═════ Extracted text
Sunday Times Cryptic No 5079 — Anchors aweigh!

At first, I stared blankly at this for some time. I didn’t much mind, as it augured an interesting outing. But I was very eager to sail through the four broad lanes traversing the grid all the way, and the clues for those were opaque. I first got the lower Across anagram (wordplay!), but was really underway only after I saw that the two Downs were both CDs (my old nemesis!), instead of either of the two-word answers’ two-word clues’ being a DD (which could have been maddening). Finished in one go after all, refreshed and with no complaints.

I indicate (Ars Magna)* like this, and italicize anagrinds in the clues.

ACROSS
 1 Branch backing bank’s closure (4)
FORK    FOR, “backing” + [-ban]K   …My childhood home (my only niece lives there now) was the one-stor(e)y house at 327 Back Fork Street, Webster Springs, W.Va., and the Back Fork of Elk River runs right by. The street was—is—a cul de sac with a path to a swinging bridge at the end.
 3 Footnote about each nose that may be blown (10)
PEASHOOTER   P(EA)S + HOOTER
10 Country squire in harbour, but heading off (9)
ARGENTINA    MAR(GENT)INA
11 Buzz is missing from this drink (5)
THRUM    THIS RUM
12 Christmas Eve, so I shot Nipper’s picture (3,7,5)
HIS MASTERS VOICE    (Christmas Eve, so I)*   “Nipper” was the name of the dog shown in the famous painting with this title by the English artist Francis Barraud, which was appropriated as logos for, first (1899), a record label of the same name, and then “the Victor Talking Machine Company, later known as RCA Victor. The painting was originally offered to James Hough, manager of Edison-Bell in London, but he declined, saying ‘dogs don’t listen to phonographs’. Barraud subsequently visited The Gramophone Co. of Maiden Lane in London where the manager William Barry Owen offered to purchase the painting if it were revised to depict their latest Improved Gramophone model. Barraud obliged, and Owen bought the painting from Barraud for £100”—according to Wikipedia, whose entry tells us earlier, “In the original, unmodified 1898 painting, the dog was listening to a cylinder phonograph.”   …Never knew the hound’s name!
══════════
═════ Records shown
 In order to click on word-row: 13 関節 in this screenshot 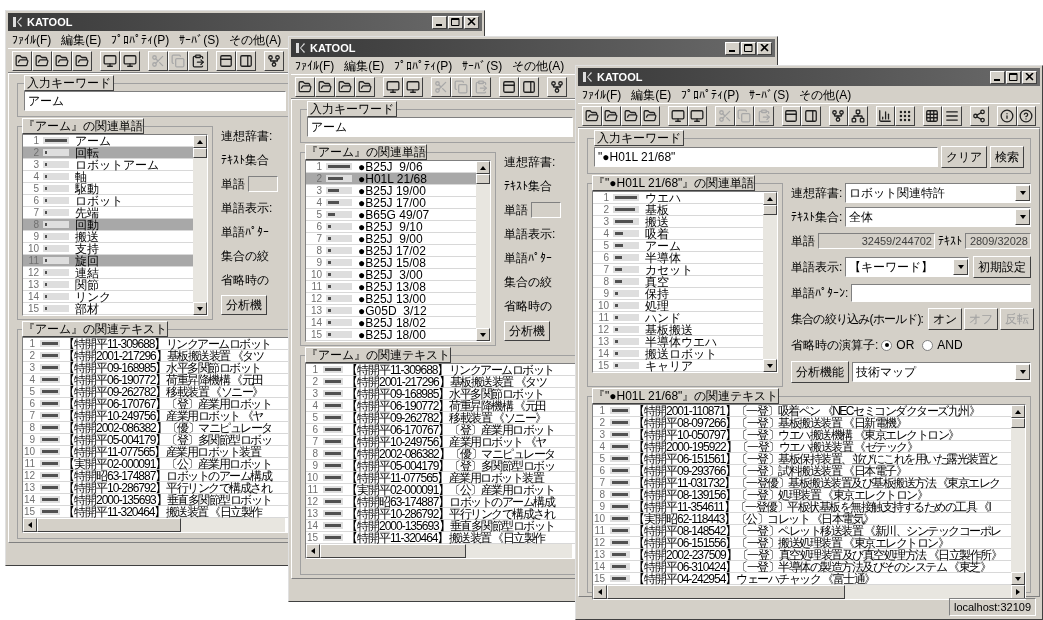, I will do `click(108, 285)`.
══════════
═════ Records shown
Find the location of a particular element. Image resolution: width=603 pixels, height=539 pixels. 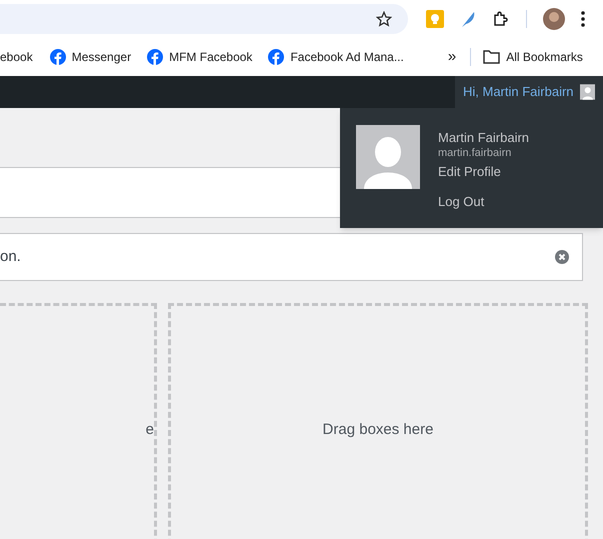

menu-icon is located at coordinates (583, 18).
══════════
Questions on the material:
#1 From the write-up of Sunday Times Cryptic No 5079 above, reproduce verbatim the part that opens with the words containing "Sunday Times Cryptic" and closes with "bank’s closure (4)".
#2 According to the write-up of Sunday Times Cryptic No 5079 above, for what sum did William Barry Owen buy the painting from Barraud?

Responses to the exercise:
#1
Sunday Times Cryptic No 5079 — Anchors aweigh!

At first, I stared blankly at this for some time. I didn’t much mind, as it augured an interesting outing. But I was very eager to sail through the four broad lanes traversing the grid all the way, and the clues for those were opaque. I first got the lower Across anagram (wordplay!), but was really underway only after I saw that the two Downs were both CDs (my old nemesis!), instead of either of the two-word answers’ two-word clues’ being a DD (which could have been maddening). Finished in one go after all, refreshed and with no complaints.

I indicate (Ars Magna)* like this, and italicize anagrinds in the clues.

ACROSS
 1 Branch backing bank’s closure (4)

#2 £100